#### WHAT YOU NEED TO DO:
Return only the lines from the one containing "HIT CENA (791, 72)" through the one containing "Safety at sea (100, 140)", with "Isporuka" changed to "Dostava" and nothing else altered.

#### SOURCE DATA:
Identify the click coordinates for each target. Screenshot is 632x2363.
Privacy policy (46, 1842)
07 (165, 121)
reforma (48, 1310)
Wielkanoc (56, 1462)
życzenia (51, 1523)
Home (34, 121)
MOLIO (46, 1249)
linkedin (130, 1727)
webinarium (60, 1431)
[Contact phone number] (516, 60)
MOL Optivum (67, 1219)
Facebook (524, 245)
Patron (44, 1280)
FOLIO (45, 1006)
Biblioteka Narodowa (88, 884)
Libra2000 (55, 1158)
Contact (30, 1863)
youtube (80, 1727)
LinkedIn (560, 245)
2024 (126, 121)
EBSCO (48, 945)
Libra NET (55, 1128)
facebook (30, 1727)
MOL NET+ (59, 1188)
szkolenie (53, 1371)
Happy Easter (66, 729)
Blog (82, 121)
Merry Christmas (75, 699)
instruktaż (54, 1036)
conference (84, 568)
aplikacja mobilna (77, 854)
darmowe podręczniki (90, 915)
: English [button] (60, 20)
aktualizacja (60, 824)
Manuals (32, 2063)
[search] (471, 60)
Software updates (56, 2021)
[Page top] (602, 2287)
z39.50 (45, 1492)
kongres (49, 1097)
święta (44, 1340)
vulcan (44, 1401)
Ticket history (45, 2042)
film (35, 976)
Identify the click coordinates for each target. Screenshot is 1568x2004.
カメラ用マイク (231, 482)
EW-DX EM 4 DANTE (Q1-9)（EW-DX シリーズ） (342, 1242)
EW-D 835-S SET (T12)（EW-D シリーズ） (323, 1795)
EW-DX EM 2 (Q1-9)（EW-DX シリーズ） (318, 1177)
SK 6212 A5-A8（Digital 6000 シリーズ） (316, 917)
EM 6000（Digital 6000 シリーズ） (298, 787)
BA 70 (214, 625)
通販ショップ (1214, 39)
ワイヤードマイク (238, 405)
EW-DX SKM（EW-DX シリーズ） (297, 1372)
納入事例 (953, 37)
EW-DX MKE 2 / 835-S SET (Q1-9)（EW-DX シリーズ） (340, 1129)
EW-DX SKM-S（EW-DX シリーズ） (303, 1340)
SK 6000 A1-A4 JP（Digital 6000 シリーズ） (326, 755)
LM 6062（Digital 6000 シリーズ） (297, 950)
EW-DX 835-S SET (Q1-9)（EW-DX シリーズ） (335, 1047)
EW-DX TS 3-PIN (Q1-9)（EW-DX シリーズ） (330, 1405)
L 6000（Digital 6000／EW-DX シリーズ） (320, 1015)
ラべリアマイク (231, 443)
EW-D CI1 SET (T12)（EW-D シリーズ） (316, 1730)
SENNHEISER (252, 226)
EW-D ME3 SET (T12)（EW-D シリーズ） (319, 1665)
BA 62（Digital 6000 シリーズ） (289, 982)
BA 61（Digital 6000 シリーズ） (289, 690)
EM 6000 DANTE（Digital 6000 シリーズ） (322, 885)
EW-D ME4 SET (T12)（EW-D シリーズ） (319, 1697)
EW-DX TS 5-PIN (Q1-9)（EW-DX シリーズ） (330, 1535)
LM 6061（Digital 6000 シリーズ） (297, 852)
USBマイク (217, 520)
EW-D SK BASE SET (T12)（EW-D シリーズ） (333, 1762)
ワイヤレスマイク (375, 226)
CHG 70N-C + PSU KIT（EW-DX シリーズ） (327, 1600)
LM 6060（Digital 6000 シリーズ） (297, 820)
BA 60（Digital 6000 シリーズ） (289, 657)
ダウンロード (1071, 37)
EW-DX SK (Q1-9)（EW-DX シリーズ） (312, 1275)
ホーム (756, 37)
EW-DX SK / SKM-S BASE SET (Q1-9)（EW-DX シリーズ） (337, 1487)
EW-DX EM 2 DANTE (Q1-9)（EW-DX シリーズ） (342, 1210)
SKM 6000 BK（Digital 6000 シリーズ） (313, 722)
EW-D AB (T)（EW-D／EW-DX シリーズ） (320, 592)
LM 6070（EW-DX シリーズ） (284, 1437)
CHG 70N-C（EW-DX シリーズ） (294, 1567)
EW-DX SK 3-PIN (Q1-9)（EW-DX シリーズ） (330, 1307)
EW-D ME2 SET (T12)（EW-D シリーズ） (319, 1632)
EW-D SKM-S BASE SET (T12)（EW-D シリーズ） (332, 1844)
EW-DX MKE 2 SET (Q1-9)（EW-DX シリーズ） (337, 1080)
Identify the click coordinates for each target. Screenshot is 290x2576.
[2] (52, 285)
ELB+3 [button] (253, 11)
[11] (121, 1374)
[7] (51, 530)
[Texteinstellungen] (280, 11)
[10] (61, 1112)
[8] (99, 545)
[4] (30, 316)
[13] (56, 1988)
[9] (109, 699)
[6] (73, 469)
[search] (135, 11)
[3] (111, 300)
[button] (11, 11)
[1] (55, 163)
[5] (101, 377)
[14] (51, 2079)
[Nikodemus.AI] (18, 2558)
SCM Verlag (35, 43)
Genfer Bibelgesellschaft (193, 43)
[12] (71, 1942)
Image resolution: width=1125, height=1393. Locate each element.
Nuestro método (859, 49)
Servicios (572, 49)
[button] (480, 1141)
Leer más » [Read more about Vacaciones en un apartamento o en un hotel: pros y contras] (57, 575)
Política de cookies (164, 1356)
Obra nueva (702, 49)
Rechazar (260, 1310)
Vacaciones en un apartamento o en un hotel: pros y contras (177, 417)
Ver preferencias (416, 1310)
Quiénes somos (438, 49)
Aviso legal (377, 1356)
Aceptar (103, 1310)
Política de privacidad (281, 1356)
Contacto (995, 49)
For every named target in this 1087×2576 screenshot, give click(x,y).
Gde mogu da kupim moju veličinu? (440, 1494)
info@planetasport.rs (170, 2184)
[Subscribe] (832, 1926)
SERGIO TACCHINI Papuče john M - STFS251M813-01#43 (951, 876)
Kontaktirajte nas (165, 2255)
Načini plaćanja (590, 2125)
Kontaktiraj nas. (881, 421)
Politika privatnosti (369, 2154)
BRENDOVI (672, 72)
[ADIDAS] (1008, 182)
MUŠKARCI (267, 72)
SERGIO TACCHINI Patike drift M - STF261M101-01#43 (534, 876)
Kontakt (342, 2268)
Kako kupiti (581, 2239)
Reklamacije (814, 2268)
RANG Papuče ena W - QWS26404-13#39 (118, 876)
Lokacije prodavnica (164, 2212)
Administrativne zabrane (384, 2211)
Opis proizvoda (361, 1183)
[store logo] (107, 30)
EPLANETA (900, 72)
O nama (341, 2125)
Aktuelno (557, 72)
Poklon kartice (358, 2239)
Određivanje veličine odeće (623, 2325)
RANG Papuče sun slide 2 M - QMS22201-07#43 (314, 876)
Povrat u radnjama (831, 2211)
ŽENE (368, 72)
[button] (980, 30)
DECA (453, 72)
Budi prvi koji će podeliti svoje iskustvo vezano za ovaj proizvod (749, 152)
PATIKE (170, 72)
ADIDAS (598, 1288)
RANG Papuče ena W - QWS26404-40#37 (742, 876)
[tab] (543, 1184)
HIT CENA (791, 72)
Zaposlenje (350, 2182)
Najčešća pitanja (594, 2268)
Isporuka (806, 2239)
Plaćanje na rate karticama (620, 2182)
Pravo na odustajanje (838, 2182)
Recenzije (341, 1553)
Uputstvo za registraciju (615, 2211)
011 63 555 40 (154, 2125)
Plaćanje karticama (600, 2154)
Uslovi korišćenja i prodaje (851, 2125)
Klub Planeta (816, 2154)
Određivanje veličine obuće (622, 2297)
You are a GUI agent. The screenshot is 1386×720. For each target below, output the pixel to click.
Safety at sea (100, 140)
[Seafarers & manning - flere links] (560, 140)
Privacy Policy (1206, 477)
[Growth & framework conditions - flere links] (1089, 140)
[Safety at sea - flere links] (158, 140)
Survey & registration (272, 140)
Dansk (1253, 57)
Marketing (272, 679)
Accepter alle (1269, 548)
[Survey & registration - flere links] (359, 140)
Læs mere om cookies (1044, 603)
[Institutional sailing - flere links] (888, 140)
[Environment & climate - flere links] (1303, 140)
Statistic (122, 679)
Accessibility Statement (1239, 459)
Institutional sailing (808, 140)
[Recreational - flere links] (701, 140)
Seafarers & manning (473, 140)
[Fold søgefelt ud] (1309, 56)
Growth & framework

#### RESULT:
HIT CENA (791, 72)
Zaposlenje (350, 2182)
Najčešća pitanja (594, 2268)
Dostava (806, 2239)
Plaćanje na rate karticama (620, 2182)
Pravo na odustajanje (838, 2182)
Recenzije (341, 1553)
Uputstvo za registraciju (615, 2211)
011 63 555 40 (154, 2125)
Plaćanje karticama (600, 2154)
Uslovi korišćenja i prodaje (851, 2125)
Klub Planeta (816, 2154)
Određivanje veličine obuće (622, 2297)
You are a GUI agent. The screenshot is 1386×720. For each target below, output the pixel to click.
Safety at sea (100, 140)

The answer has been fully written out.